Pencil overlying MCQ test

Use these notes to focus your revision before the final assessment. The exam checks practical judgment and safe actions, not just textbook definitions.

Core messages

  • Slips, trips and falls cause real harm: they can injure staff, residents, visitors and contractors and represent a significant health and safety risk in care settings.
  • Hazards are ordinary items and conditions: wet floors, spillages, cables, boxes, laundry bags, poor lighting, loose mats, uneven thresholds and blocked corridors commonly lead to incidents.
  • Care homes change constantly: routes can become unsafe after cleaning, personal care, deliveries, activities, meal service, laundry collection or adverse weather.
  • Warning signs alone do not control risk: a sign warns people, but wet or contaminated floors still need drying, barriers, an alternative route or segregation.
  • Cleaning can create or reduce slips: wrong methods, over-wetting, poor timing or inadequate supervision may increase risk; correct procedures reduce it.
  • Storage is a safety measure: equipment, hoists, walking aids, boxes, laundry and cables must not block walkways or emergency exits.
  • Stairs and entrances need focused controls: handrails, lighting, visual contrast, appropriate mats and attention to weather, leaves, ice and uneven surfaces all help prevent falls.
  • Do not improvise height access: chairs, beds, tables, wheelchairs, trolleys, boxes and shelves are unsafe for working at height.
  • Ladders and stepladders may be appropriate sometimes: use them only for low-risk, short-duration tasks and after a risk assessment confirms they are suitable.
  • Report near misses: a stumble, almost-fall or unsafe shortcut identifies an opportunity to prevent a future injury.

Remember for ladders and steps

  • Use the correct equipment for the task and only if you are competent and authorised to use it.
  • Inspect the equipment and the work area before starting.
  • Ensure steps or stepladders are stable, level and locked where required.
  • Avoid overreaching, carrying awkward loads, working on wet or uneven ground, or using damaged equipment.
  • Stop and ask for help if the height, load, surface or location feels unsafe.

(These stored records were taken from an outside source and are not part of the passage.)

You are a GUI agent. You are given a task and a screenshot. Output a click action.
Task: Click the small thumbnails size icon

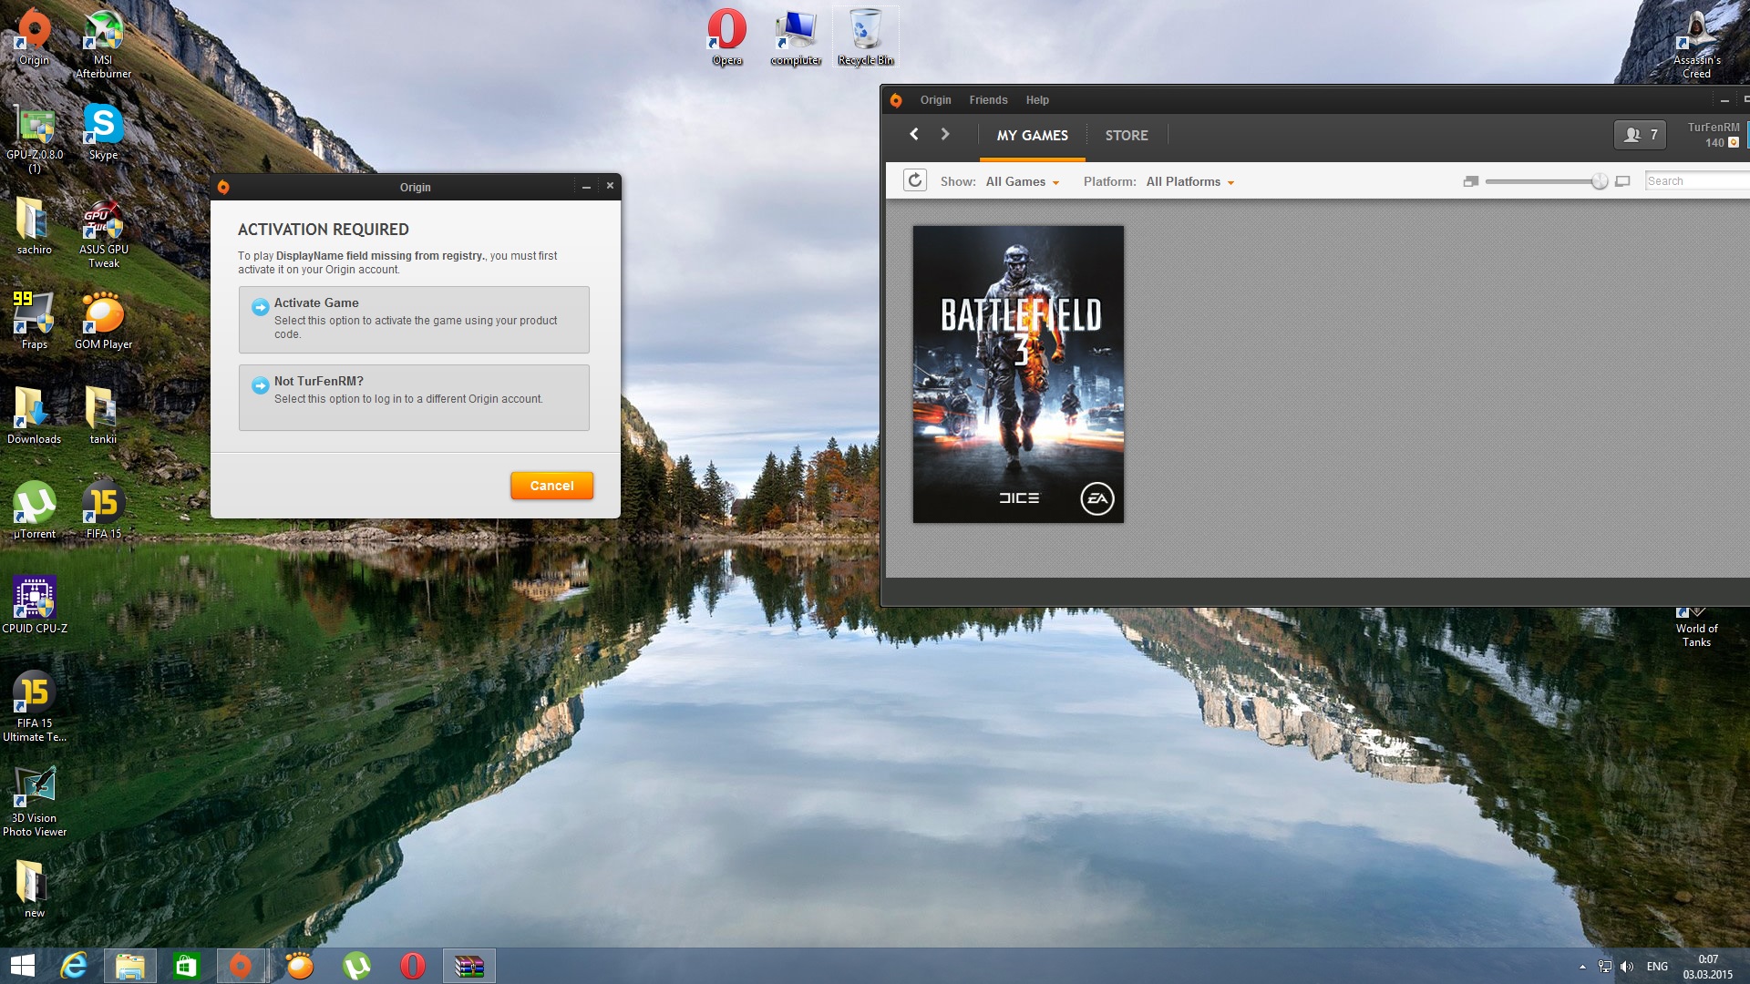click(1470, 181)
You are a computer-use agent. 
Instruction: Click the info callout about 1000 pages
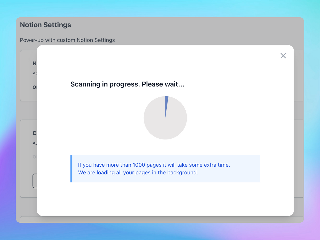[x=165, y=169]
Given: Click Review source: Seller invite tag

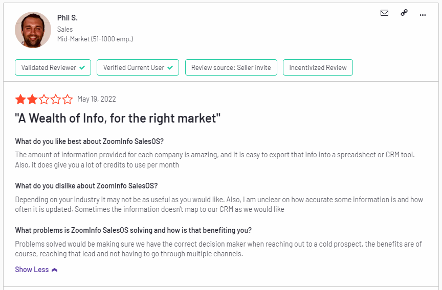Looking at the screenshot, I should point(231,67).
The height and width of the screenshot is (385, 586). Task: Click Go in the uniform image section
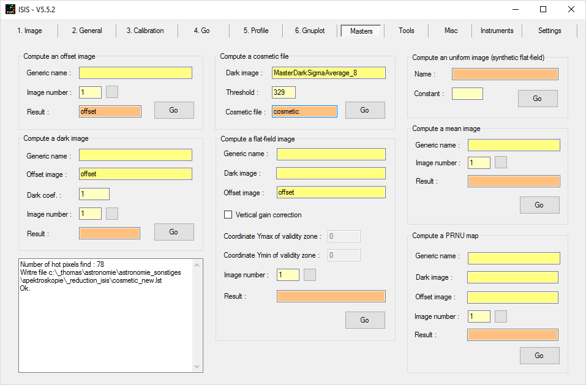coord(537,99)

Remember for resident-facing safety

  • Residents may be more vulnerable because of frailty, poor balance, reduced vision, dementia, delirium, medication effects, continence urgency or missing aids.
  • Do not remove walking aids, glasses, call bells or footwear in a way that increases the resident's risk when moving.
  • Report changes in mobility, repeated near misses, sudden confusion, missing equipment or environmental hazards affecting a resident.
  • Preventing resident falls requires care planning and may need clinical review; this course supports but does not replace local falls policy.

For the exam, think: spot the hazard, make it safe if you can, avoid unsafe shortcuts, report promptly and learn from near misses.